<<<<

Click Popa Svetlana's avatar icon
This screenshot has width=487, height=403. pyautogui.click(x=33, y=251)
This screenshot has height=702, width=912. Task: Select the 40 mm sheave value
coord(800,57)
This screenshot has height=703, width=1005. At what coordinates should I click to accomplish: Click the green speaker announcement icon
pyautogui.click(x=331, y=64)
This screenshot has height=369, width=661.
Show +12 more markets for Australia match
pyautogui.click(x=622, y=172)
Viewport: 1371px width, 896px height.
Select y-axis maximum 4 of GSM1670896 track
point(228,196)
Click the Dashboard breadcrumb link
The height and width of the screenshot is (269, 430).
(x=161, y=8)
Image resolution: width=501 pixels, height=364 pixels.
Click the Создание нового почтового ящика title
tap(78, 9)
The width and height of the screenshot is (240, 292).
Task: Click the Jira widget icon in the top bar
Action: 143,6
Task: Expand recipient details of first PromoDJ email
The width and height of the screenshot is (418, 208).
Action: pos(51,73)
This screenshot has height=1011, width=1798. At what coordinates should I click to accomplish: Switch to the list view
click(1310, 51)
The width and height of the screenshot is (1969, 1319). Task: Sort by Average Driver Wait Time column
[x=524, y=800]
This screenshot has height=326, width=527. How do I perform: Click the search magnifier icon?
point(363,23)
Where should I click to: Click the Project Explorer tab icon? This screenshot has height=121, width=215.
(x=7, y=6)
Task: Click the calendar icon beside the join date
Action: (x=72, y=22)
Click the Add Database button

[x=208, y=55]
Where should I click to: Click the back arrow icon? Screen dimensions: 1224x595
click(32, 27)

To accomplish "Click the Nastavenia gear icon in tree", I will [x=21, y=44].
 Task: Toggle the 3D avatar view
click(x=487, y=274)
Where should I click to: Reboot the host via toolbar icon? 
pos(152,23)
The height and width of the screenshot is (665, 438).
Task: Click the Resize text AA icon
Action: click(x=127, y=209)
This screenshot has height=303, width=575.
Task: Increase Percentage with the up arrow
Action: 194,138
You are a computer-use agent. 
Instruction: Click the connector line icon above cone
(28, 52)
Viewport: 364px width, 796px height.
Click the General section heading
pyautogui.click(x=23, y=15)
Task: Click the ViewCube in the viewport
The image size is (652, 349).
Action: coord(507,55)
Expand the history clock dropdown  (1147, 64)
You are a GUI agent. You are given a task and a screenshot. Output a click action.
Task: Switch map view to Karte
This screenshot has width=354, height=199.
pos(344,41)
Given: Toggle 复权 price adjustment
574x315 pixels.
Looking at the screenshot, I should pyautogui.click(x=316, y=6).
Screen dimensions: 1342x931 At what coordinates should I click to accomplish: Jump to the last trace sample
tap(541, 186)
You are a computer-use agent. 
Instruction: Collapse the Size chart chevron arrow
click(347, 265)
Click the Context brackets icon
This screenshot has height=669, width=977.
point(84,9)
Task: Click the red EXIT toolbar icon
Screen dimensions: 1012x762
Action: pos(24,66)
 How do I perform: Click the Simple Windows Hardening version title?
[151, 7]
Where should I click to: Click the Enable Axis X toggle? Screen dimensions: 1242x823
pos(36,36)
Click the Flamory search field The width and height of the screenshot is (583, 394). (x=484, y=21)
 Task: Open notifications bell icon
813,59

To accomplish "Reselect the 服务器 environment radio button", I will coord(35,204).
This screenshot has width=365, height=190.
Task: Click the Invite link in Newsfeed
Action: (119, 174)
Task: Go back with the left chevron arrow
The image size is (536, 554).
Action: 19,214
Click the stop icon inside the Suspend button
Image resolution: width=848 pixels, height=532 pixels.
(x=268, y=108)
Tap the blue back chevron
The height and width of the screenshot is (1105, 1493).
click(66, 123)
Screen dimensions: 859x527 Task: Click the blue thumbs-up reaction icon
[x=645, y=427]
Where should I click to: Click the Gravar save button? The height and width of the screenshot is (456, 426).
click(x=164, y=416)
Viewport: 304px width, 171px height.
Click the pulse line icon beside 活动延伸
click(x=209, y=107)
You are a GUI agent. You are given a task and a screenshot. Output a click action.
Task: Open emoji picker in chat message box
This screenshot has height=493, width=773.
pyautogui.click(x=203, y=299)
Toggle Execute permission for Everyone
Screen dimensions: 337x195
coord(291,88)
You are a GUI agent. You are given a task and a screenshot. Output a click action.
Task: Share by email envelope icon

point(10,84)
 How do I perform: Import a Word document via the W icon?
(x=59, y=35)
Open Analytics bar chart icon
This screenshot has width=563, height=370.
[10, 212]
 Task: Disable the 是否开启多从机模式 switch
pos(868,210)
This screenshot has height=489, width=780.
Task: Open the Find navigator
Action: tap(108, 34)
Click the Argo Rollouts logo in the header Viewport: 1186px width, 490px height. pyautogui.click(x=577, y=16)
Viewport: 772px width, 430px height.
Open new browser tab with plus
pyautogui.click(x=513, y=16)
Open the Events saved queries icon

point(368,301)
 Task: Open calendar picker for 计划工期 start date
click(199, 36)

>>>>

What is required - Set down each record above without changing a single word.

Written answer -
Click Popa Svetlana's avatar icon
This screenshot has width=487, height=403. pyautogui.click(x=33, y=251)
This screenshot has height=702, width=912. Task: Select the 40 mm sheave value
coord(800,57)
This screenshot has height=703, width=1005. At what coordinates should I click to accomplish: Click the green speaker announcement icon
pyautogui.click(x=331, y=64)
This screenshot has height=369, width=661.
Show +12 more markets for Australia match
pyautogui.click(x=622, y=172)
Viewport: 1371px width, 896px height.
Select y-axis maximum 4 of GSM1670896 track
point(228,196)
Click the Dashboard breadcrumb link
The height and width of the screenshot is (269, 430).
(x=161, y=8)
Image resolution: width=501 pixels, height=364 pixels.
Click the Создание нового почтового ящика title
tap(78, 9)
The width and height of the screenshot is (240, 292).
Task: Click the Jira widget icon in the top bar
Action: 143,6
Task: Expand recipient details of first PromoDJ email
The width and height of the screenshot is (418, 208).
Action: pos(51,73)
This screenshot has height=1011, width=1798. At what coordinates should I click to accomplish: Switch to the list view
click(1310, 51)
The width and height of the screenshot is (1969, 1319). Task: Sort by Average Driver Wait Time column
[x=524, y=800]
This screenshot has height=326, width=527. How do I perform: Click the search magnifier icon?
point(363,23)
Where should I click to: Click the Project Explorer tab icon? This screenshot has height=121, width=215.
(x=7, y=6)
Task: Click the calendar icon beside the join date
Action: (x=72, y=22)
Click the Add Database button

[x=208, y=55]
Where should I click to: Click the back arrow icon? Screen dimensions: 1224x595
click(32, 27)

To accomplish "Click the Nastavenia gear icon in tree", I will [x=21, y=44].
 Task: Toggle the 3D avatar view
click(x=487, y=274)
Where should I click to: Reboot the host via toolbar icon? 
pos(152,23)
The height and width of the screenshot is (665, 438).
Task: Click the Resize text AA icon
Action: click(x=127, y=209)
This screenshot has height=303, width=575.
Task: Increase Percentage with the up arrow
Action: 194,138
You are a computer-use agent. 
Instruction: Click the connector line icon above cone
(28, 52)
Viewport: 364px width, 796px height.
Click the General section heading
pyautogui.click(x=23, y=15)
Task: Click the ViewCube in the viewport
The image size is (652, 349).
Action: coord(507,55)
Expand the history clock dropdown  (1147, 64)
You are a GUI agent. You are given a task and a screenshot. Output a click action.
Task: Switch map view to Karte
This screenshot has width=354, height=199.
pos(344,41)
Given: Toggle 复权 price adjustment
574x315 pixels.
Looking at the screenshot, I should pyautogui.click(x=316, y=6).
Screen dimensions: 1342x931 At what coordinates should I click to accomplish: Jump to the last trace sample
tap(541, 186)
You are a computer-use agent. 
Instruction: Collapse the Size chart chevron arrow
click(347, 265)
Click the Context brackets icon
This screenshot has height=669, width=977.
point(84,9)
Task: Click the red EXIT toolbar icon
Screen dimensions: 1012x762
Action: pos(24,66)
 How do I perform: Click the Simple Windows Hardening version title?
[151, 7]
Where should I click to: Click the Enable Axis X toggle? Screen dimensions: 1242x823
pos(36,36)
Click the Flamory search field The width and height of the screenshot is (583, 394). (x=484, y=21)
 Task: Open notifications bell icon
813,59

To accomplish "Reselect the 服务器 environment radio button", I will coord(35,204).
This screenshot has width=365, height=190.
Task: Click the Invite link in Newsfeed
Action: (119, 174)
Task: Go back with the left chevron arrow
The image size is (536, 554).
Action: 19,214
Click the stop icon inside the Suspend button
Image resolution: width=848 pixels, height=532 pixels.
(x=268, y=108)
Tap the blue back chevron
The height and width of the screenshot is (1105, 1493).
click(66, 123)
Screen dimensions: 859x527 Task: Click the blue thumbs-up reaction icon
[x=645, y=427]
Where should I click to: Click the Gravar save button? The height and width of the screenshot is (456, 426).
click(x=164, y=416)
Viewport: 304px width, 171px height.
Click the pulse line icon beside 活动延伸
click(x=209, y=107)
You are a GUI agent. You are given a task and a screenshot. Output a click action.
Task: Open emoji picker in chat message box
This screenshot has height=493, width=773.
pyautogui.click(x=203, y=299)
Toggle Execute permission for Everyone
Screen dimensions: 337x195
coord(291,88)
You are a GUI agent. You are given a task and a screenshot. Output a click action.
Task: Share by email envelope icon

point(10,84)
 How do I perform: Import a Word document via the W icon?
(x=59, y=35)
Open Analytics bar chart icon
This screenshot has width=563, height=370.
[10, 212]
 Task: Disable the 是否开启多从机模式 switch
pos(868,210)
This screenshot has height=489, width=780.
Task: Open the Find navigator
Action: tap(108, 34)
Click the Argo Rollouts logo in the header Viewport: 1186px width, 490px height. pyautogui.click(x=577, y=16)
Viewport: 772px width, 430px height.
Open new browser tab with plus
pyautogui.click(x=513, y=16)
Open the Events saved queries icon

point(368,301)
 Task: Open calendar picker for 计划工期 start date
click(199, 36)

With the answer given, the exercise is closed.